> [Given text]:

↓

One-Dimensional Random Walk

In a one-dimensional random walk, an object starts at a fixed position (usually the origin, \( x = 0 \)). At each time step, it takes a step of fixed size (often taken as 1 unit) in either the positive or negative direction. The step direction is determined randomly, with equal probability for each direction.

Mathematically, at each time step \( t \), the position \( X(t) \) can be expressed as:

\[ X(t) = X(t-1) + S(t) \]

where \( S(t) \) is a random variable that takes the value +1 or -1 with equal probability (i.e., \( P(S(t) = +1) = 0.5 \) and \( P(S(t) = -1) = 0.5 \)).

Number of Walks:

In this simulation, \( N = 10,000 \) random walks are generated. Each random walk consists of \( T = 1,000 \) time steps, which allows for a large dataset to analyze the properties of the random walk statistically.

Cumulative Position Calculation:

The cumulative position of the walker after each step can be computed using the cumulative sum of the steps taken. This gives a time series of positions for each random walk.

Root Mean Square (RMS) of Positions

The root mean square (RMS) is a statistical measure used to quantify the magnitude of a varying quantity. It provides an average value that takes into account the variability of the data.

For a set of values \( x_1, x_2, \ldots, x_T \), the RMS is calculated as:

\[ R_{\text{rms}} = \sqrt{\frac{1}{T} \sum_{i=1}^{T} x_i^2} \]

↑

> [Things to do]:
1. Can you sum up the random walk text in two sentences?
2. Would you print the part of the random walk text that begins at the words "where \( S(t)" and stops after "of the data."?

> [Given data]:
↓

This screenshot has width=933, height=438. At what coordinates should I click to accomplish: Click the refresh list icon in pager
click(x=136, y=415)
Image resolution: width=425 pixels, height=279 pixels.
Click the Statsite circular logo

↑
↓

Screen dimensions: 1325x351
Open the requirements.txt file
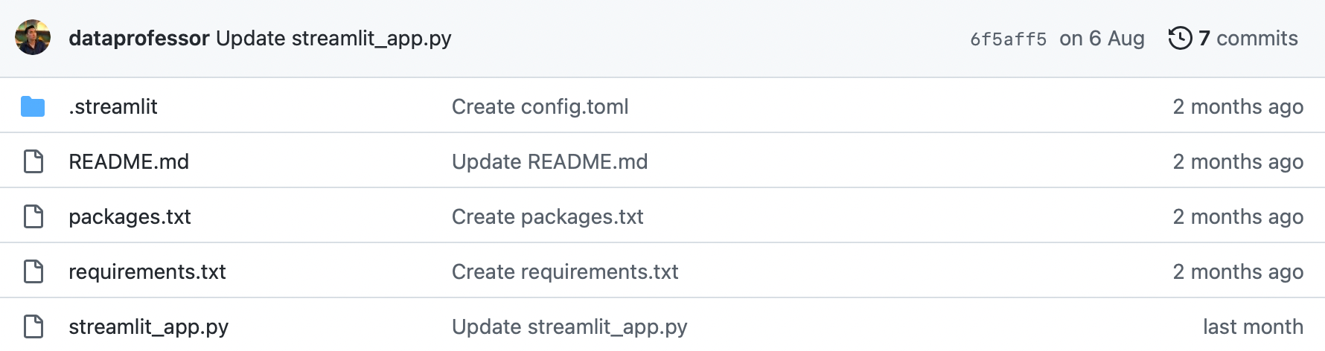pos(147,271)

↑

> [Answers per task]:
1. In a one-dimensional random walk, an object starts at a fixed position and at each time step takes a step of fixed size in the positive or negative direction, chosen randomly with equal probability. The simulation generates 10,000 walks of 1,000 time steps each, gets each walker's positions from the cumulative sum of its steps, and uses the root mean square as a statistical measure of their magnitude.

2.
where \( S(t) \) is a random variable that takes the value +1 or -1 with equal probability (i.e., \( P(S(t) = +1) = 0.5 \) and \( P(S(t) = -1) = 0.5 \)).

Number of Walks:

In this simulation, \( N = 10,000 \) random walks are generated. Each random walk consists of \( T = 1,000 \) time steps, which allows for a large dataset to analyze the properties of the random walk statistically.

Cumulative Position Calculation:

The cumulative position of the walker after each step can be computed using the cumulative sum of the steps taken. This gives a time series of positions for each random walk.

Root Mean Square (RMS) of Positions

The root mean square (RMS) is a statistical measure used to quantify the magnitude of a varying quantity. It provides an average value that takes into account the variability of the data.